Chapter 80

Case Study 3: Multilingual Content Production Pipeline (Batch + Structured Outputs + Connector Automation)

Chapter 80: Building an Enterprise RAG System: Architecture Evolution from POC to Millions of Daily Active Users

80.1 The Full Picture of Enterprise RAG

Retrieval-Augmented Generation (RAG) is the dominant architecture pattern in enterprise AI applications today.

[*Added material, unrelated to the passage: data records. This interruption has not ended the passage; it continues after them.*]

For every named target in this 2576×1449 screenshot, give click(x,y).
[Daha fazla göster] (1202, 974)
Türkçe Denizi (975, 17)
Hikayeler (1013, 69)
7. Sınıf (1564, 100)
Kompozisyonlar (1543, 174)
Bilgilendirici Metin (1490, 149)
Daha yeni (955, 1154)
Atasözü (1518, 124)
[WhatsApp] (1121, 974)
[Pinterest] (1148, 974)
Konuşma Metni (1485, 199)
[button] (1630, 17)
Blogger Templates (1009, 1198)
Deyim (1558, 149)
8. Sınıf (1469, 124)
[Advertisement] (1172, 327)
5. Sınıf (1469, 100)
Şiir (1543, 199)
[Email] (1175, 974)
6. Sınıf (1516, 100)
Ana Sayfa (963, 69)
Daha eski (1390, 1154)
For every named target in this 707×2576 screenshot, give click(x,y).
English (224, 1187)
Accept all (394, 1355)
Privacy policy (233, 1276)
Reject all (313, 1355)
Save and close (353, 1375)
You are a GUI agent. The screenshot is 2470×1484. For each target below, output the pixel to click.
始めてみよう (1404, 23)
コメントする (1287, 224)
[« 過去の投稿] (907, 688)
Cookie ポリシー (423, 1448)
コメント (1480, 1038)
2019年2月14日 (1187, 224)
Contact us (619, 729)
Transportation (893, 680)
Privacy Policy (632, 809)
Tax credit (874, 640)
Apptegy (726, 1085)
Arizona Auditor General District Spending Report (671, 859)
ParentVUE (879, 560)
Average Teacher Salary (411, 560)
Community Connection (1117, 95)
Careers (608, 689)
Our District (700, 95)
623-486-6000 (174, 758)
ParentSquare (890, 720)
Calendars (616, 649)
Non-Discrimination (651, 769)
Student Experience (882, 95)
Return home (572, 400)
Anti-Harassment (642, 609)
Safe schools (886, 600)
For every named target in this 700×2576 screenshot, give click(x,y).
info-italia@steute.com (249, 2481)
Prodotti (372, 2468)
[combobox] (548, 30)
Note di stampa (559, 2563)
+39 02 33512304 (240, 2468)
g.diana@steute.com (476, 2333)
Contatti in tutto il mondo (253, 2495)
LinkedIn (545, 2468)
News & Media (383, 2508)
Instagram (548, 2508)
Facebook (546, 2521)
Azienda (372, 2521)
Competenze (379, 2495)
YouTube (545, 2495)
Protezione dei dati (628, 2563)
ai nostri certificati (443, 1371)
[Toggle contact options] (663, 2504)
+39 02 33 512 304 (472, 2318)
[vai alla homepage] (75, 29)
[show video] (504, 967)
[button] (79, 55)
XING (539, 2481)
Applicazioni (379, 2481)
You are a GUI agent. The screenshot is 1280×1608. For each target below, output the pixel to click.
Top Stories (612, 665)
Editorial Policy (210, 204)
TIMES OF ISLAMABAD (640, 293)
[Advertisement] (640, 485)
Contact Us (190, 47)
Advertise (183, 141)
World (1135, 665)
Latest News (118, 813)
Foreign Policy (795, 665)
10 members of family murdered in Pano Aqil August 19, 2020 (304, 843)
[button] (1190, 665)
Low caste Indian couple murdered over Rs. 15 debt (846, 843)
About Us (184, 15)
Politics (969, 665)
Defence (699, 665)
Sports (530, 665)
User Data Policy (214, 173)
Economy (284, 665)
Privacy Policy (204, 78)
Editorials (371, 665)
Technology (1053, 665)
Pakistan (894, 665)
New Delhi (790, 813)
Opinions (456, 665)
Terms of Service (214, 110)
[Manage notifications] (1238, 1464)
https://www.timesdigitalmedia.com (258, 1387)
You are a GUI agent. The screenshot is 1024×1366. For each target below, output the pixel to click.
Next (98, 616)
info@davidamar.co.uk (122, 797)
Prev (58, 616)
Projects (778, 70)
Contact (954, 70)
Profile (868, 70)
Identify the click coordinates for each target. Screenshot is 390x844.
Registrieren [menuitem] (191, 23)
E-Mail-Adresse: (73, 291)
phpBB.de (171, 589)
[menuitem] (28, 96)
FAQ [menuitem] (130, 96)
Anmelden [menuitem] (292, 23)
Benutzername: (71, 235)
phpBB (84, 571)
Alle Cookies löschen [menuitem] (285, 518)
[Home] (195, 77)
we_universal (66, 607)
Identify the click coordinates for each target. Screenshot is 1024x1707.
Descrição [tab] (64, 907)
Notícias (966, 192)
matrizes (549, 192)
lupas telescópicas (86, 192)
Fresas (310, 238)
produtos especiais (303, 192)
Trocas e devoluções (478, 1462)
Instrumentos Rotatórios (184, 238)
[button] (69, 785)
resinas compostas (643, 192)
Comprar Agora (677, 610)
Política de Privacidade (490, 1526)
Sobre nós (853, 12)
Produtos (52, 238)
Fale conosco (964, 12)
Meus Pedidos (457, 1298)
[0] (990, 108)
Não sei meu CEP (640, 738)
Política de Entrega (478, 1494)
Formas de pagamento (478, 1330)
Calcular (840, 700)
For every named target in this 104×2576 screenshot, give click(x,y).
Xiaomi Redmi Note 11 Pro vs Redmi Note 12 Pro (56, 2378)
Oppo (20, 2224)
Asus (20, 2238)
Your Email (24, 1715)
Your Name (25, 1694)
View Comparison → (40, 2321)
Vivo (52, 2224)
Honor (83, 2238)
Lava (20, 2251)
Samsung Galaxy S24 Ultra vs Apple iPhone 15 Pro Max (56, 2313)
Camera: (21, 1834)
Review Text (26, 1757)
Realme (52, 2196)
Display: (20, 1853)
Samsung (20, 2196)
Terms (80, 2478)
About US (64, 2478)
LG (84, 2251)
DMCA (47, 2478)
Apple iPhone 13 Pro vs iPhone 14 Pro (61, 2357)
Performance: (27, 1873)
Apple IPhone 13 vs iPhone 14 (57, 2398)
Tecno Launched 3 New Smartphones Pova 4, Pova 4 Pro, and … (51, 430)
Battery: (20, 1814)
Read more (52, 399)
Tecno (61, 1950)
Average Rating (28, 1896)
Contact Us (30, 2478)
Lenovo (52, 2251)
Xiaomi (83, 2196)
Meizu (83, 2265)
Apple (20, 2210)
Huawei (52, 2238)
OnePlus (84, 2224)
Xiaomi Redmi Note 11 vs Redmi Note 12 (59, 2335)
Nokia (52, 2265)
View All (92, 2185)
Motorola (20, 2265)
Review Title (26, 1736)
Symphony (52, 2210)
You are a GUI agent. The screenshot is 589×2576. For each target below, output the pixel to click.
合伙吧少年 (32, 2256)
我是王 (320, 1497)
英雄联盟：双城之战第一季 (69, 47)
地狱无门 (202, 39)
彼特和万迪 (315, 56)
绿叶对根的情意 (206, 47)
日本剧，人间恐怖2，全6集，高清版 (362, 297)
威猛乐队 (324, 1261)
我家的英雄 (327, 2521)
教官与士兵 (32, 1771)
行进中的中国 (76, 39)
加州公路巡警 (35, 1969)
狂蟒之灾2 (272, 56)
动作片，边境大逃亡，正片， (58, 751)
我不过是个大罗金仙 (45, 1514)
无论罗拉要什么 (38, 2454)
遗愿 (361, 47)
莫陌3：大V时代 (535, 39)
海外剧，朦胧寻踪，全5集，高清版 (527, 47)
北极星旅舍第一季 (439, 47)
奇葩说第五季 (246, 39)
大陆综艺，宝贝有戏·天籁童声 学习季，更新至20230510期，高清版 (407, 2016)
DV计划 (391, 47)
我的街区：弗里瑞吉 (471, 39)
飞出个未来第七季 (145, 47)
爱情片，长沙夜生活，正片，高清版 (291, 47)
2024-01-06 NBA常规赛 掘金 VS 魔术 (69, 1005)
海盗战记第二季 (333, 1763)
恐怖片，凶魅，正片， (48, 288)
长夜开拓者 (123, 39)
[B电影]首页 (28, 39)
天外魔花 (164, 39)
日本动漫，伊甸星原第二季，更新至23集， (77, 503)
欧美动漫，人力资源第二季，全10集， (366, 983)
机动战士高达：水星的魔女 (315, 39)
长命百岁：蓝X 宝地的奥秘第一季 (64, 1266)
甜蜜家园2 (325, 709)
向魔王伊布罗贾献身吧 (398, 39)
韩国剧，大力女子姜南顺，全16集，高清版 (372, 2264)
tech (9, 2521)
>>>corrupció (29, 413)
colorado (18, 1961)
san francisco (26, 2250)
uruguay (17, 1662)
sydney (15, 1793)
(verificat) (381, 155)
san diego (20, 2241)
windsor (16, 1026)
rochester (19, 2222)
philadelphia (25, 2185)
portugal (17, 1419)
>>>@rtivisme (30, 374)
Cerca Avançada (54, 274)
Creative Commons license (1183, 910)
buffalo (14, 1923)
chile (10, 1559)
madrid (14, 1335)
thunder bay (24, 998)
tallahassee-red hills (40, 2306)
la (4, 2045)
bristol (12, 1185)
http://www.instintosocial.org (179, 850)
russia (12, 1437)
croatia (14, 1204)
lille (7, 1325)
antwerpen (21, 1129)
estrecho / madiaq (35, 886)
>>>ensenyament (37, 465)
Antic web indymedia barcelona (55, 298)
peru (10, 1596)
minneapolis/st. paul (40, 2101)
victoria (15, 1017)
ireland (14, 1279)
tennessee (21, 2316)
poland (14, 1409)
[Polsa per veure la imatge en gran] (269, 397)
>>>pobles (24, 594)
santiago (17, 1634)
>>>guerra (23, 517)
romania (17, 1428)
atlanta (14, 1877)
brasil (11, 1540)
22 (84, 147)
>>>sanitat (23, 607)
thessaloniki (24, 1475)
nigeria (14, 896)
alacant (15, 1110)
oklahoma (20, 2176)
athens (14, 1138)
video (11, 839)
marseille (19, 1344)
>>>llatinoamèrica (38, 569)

Compared to pure LLM Q&A, RAG's value lies in combining a company's private knowledge base with the generation capabilities of an LLM — enabling responses grounded in the most current and accurate internal information.

This chapter uses a hypothetical enterprise — 500,000 internal documents, 1 million daily active users — as the backdrop to demonstrate a complete architectural evolution from zero to production.

80.1.1 Full System Architecture (ASCII Diagram)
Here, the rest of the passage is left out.